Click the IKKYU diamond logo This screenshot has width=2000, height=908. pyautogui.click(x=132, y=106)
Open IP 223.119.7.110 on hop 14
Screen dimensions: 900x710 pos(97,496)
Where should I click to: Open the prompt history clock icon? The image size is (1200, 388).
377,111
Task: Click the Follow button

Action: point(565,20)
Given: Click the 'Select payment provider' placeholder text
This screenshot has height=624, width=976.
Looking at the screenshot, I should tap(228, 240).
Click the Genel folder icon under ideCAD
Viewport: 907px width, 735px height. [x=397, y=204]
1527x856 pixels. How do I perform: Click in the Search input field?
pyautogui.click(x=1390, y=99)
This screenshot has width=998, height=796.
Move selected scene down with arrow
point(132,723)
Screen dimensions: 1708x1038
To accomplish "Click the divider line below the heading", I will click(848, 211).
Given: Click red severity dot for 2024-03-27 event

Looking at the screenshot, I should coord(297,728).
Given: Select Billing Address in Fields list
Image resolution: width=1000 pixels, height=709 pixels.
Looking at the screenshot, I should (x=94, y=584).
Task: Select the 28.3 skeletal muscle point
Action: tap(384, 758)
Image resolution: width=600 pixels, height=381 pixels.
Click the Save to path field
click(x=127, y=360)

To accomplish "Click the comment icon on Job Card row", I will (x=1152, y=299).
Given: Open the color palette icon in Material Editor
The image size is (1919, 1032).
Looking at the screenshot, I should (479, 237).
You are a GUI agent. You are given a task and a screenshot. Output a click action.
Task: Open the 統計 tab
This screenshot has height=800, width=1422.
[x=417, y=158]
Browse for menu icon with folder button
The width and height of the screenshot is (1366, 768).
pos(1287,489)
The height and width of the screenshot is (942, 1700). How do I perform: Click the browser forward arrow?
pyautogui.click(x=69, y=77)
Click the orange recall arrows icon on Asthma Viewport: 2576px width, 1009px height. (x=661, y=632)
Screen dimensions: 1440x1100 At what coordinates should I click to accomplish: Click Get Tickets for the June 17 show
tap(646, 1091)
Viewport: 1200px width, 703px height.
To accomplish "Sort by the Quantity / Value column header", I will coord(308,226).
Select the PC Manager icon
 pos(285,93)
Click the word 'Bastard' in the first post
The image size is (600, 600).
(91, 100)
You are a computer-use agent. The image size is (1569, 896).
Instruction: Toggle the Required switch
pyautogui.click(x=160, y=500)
☆ ☆ ☆ ☆ ☆ ☆ ☆
# EXERCISE DETAILS
Your job is to retype all of the material exactly.

# RESULT FOR THIS EXERCISE
Click the IKKYU diamond logo This screenshot has width=2000, height=908. pyautogui.click(x=132, y=106)
Open IP 223.119.7.110 on hop 14
Screen dimensions: 900x710 pos(97,496)
Where should I click to: Open the prompt history clock icon? The image size is (1200, 388).
377,111
Task: Click the Follow button

Action: point(565,20)
Given: Click the 'Select payment provider' placeholder text
This screenshot has height=624, width=976.
Looking at the screenshot, I should tap(228, 240).
Click the Genel folder icon under ideCAD
Viewport: 907px width, 735px height. [x=397, y=204]
1527x856 pixels. How do I perform: Click in the Search input field?
pyautogui.click(x=1390, y=99)
This screenshot has width=998, height=796.
Move selected scene down with arrow
point(132,723)
Screen dimensions: 1708x1038
To accomplish "Click the divider line below the heading", I will click(848, 211).
Given: Click red severity dot for 2024-03-27 event

Looking at the screenshot, I should coord(297,728).
Given: Select Billing Address in Fields list
Image resolution: width=1000 pixels, height=709 pixels.
Looking at the screenshot, I should (x=94, y=584).
Task: Select the 28.3 skeletal muscle point
Action: tap(384, 758)
Image resolution: width=600 pixels, height=381 pixels.
Click the Save to path field
click(x=127, y=360)

To accomplish "Click the comment icon on Job Card row", I will (x=1152, y=299).
Given: Open the color palette icon in Material Editor
The image size is (1919, 1032).
Looking at the screenshot, I should (479, 237).
You are a GUI agent. You are given a task and a screenshot. Output a click action.
Task: Open the 統計 tab
This screenshot has height=800, width=1422.
[x=417, y=158]
Browse for menu icon with folder button
The width and height of the screenshot is (1366, 768).
pos(1287,489)
The height and width of the screenshot is (942, 1700). How do I perform: Click the browser forward arrow?
pyautogui.click(x=69, y=77)
Click the orange recall arrows icon on Asthma Viewport: 2576px width, 1009px height. (x=661, y=632)
Screen dimensions: 1440x1100 At what coordinates should I click to accomplish: Click Get Tickets for the June 17 show
tap(646, 1091)
Viewport: 1200px width, 703px height.
To accomplish "Sort by the Quantity / Value column header", I will coord(308,226).
Select the PC Manager icon
 pos(285,93)
Click the word 'Bastard' in the first post
The image size is (600, 600).
(91, 100)
You are a computer-use agent. The image size is (1569, 896).
Instruction: Toggle the Required switch
pyautogui.click(x=160, y=500)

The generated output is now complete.